Thus far, emergency orders imposing restrictions and closures on the commercial fishery apply only to this week and are slated for re-evaluation by Sunday.
Closures and restrictions imposed on other Kenai River sockeye fisheries also will be re-evaluated as sockeye continue to enter the river.
“As soon as we are comfortable with the escapement levels in the Kenai, all of the fisheries will reopen,” Shields said. “But we need to get that escapement level up to a point where we’re comfortable.”
Although there is no magic number that would trigger fishery reopenings, Shields estimated that more than 200,000 would need to enter the river before Monday for any reopening to be considered for next week.
However, he said he is reluctant to offer a number because other factors also can determine when the fisheries can be opened.
If, for example, there are a lot of fish right near the mouth of river, Fish and Game might open fisheries, knowing that those fish are going to come in but haven’t been counted yet, he said.
“That’s kind of the art of management,” he said.
Although Fish and Game regularly opens and closes commercial fisheries, it is reluctant to close or restrict personal-use and sport fisheries.
“You have lodges and guides that have made bookings,” Shields said. “So they really want to make sure that it’s warranted before they close the fishery because it affects a lot of folks.”

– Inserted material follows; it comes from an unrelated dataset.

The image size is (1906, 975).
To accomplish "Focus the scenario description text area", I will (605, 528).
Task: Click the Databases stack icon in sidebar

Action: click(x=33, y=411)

Shields said restrictions and closures to protect Kenai River sockeye runs are hitting driftnet fishermen the hardest.
This year has been the worst year for Cook Inlet driftnet fishermen since the 1970s, he said.
So far this year, driftnet fishermen have caught a total of 200,000 sockeye, a number that starkly contrasts with the 1.1 million sockeye drifters caught by this time last year.
“It’s a disaster,” said Steve Tvenstrup, president of the United Cook Inlet Drift Association. “There are guys that have been fishing 35 years that haven’t put their boats in the water yet.”
He said he believes too many fish have been allowed to spawn in recent years, straining food sources for salmon fry and harming the fishery. Tvenstrup predicted that the problem will not end anytime soon.
“I think this is a long-term problem,” he said. “We put too many fish into the system and the system crashed.”